→ **SUPPLIED DATA**
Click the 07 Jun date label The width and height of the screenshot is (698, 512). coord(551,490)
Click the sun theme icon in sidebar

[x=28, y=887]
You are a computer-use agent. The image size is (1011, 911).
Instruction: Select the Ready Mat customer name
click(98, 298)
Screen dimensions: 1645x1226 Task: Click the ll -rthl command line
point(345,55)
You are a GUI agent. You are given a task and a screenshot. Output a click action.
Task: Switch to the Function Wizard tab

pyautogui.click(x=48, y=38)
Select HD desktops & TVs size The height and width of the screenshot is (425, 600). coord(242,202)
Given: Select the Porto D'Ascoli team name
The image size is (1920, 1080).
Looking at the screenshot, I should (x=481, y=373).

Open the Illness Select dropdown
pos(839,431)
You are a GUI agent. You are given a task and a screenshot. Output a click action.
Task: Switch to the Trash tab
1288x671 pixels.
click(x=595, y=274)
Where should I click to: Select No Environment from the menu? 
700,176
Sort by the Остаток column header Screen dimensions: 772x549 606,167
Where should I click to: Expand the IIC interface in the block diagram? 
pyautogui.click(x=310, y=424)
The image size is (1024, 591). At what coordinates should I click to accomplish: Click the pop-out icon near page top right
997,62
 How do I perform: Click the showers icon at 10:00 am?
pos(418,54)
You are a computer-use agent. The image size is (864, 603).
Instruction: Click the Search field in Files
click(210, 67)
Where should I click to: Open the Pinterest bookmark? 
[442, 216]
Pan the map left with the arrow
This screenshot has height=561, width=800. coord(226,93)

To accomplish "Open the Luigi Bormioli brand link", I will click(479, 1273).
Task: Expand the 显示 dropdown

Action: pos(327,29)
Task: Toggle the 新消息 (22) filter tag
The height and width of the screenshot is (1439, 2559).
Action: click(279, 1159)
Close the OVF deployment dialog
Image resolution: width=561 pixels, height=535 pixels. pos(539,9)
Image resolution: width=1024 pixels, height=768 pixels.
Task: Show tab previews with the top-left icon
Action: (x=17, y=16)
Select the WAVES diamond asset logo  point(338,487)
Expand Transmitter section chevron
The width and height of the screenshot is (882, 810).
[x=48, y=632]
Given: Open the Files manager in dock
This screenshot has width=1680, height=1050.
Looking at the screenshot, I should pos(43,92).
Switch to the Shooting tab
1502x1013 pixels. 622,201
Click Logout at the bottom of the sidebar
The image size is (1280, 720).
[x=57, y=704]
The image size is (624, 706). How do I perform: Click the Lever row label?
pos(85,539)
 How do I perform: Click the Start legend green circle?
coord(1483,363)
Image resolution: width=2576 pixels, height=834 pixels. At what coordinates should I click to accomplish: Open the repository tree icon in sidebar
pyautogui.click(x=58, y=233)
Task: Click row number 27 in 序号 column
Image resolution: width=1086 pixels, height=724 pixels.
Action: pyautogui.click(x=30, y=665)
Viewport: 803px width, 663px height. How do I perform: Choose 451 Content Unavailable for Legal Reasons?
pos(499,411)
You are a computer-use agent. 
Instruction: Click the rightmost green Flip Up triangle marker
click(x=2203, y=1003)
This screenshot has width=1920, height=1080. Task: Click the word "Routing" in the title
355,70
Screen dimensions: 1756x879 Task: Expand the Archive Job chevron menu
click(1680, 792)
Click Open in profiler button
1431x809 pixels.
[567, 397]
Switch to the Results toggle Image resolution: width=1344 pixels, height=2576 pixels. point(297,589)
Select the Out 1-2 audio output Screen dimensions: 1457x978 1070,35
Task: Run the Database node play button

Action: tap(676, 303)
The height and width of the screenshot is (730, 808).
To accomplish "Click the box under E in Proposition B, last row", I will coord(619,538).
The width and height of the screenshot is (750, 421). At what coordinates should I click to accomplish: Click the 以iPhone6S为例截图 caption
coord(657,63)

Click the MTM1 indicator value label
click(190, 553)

→ **TASK REQUIREMENTS**
Switch each "GUI agent" in the rows above to "interface agent", and write out all the rows again with nothing else changed.

→ **COMPLETE ANSWER**
Click the 07 Jun date label The width and height of the screenshot is (698, 512). coord(551,490)
Click the sun theme icon in sidebar

[x=28, y=887]
You are a computer-use agent. The image size is (1011, 911).
Instruction: Select the Ready Mat customer name
click(98, 298)
Screen dimensions: 1645x1226 Task: Click the ll -rthl command line
point(345,55)
You are a interface agent. You are given a task and a screenshot. Output a click action.
Task: Switch to the Function Wizard tab

pyautogui.click(x=48, y=38)
Select HD desktops & TVs size The height and width of the screenshot is (425, 600). coord(242,202)
Given: Select the Porto D'Ascoli team name
The image size is (1920, 1080).
Looking at the screenshot, I should (x=481, y=373).

Open the Illness Select dropdown
pos(839,431)
You are a interface agent. You are given a task and a screenshot. Output a click action.
Task: Switch to the Trash tab
1288x671 pixels.
click(x=595, y=274)
Where should I click to: Select No Environment from the menu? 
700,176
Sort by the Остаток column header Screen dimensions: 772x549 606,167
Where should I click to: Expand the IIC interface in the block diagram? 
pyautogui.click(x=310, y=424)
The image size is (1024, 591). At what coordinates should I click to accomplish: Click the pop-out icon near page top right
997,62
 How do I perform: Click the showers icon at 10:00 am?
pos(418,54)
You are a computer-use agent. The image size is (864, 603).
Instruction: Click the Search field in Files
click(210, 67)
Where should I click to: Open the Pinterest bookmark? 
[442, 216]
Pan the map left with the arrow
This screenshot has height=561, width=800. coord(226,93)

To accomplish "Open the Luigi Bormioli brand link", I will click(479, 1273).
Task: Expand the 显示 dropdown

Action: pos(327,29)
Task: Toggle the 新消息 (22) filter tag
The height and width of the screenshot is (1439, 2559).
Action: click(279, 1159)
Close the OVF deployment dialog
Image resolution: width=561 pixels, height=535 pixels. pos(539,9)
Image resolution: width=1024 pixels, height=768 pixels.
Task: Show tab previews with the top-left icon
Action: (x=17, y=16)
Select the WAVES diamond asset logo  point(338,487)
Expand Transmitter section chevron
The width and height of the screenshot is (882, 810).
[x=48, y=632]
Given: Open the Files manager in dock
This screenshot has width=1680, height=1050.
Looking at the screenshot, I should pos(43,92).
Switch to the Shooting tab
1502x1013 pixels. 622,201
Click Logout at the bottom of the sidebar
The image size is (1280, 720).
[x=57, y=704]
The image size is (624, 706). How do I perform: Click the Lever row label?
pos(85,539)
 How do I perform: Click the Start legend green circle?
coord(1483,363)
Image resolution: width=2576 pixels, height=834 pixels. At what coordinates should I click to accomplish: Open the repository tree icon in sidebar
pyautogui.click(x=58, y=233)
Task: Click row number 27 in 序号 column
Image resolution: width=1086 pixels, height=724 pixels.
Action: pyautogui.click(x=30, y=665)
Viewport: 803px width, 663px height. How do I perform: Choose 451 Content Unavailable for Legal Reasons?
pos(499,411)
You are a computer-use agent. 
Instruction: Click the rightmost green Flip Up triangle marker
click(x=2203, y=1003)
This screenshot has width=1920, height=1080. Task: Click the word "Routing" in the title
355,70
Screen dimensions: 1756x879 Task: Expand the Archive Job chevron menu
click(1680, 792)
Click Open in profiler button
1431x809 pixels.
[567, 397]
Switch to the Results toggle Image resolution: width=1344 pixels, height=2576 pixels. point(297,589)
Select the Out 1-2 audio output Screen dimensions: 1457x978 1070,35
Task: Run the Database node play button

Action: tap(676, 303)
The height and width of the screenshot is (730, 808).
To accomplish "Click the box under E in Proposition B, last row", I will coord(619,538).
The width and height of the screenshot is (750, 421). At what coordinates should I click to accomplish: Click the 以iPhone6S为例截图 caption
coord(657,63)

Click the MTM1 indicator value label
click(190, 553)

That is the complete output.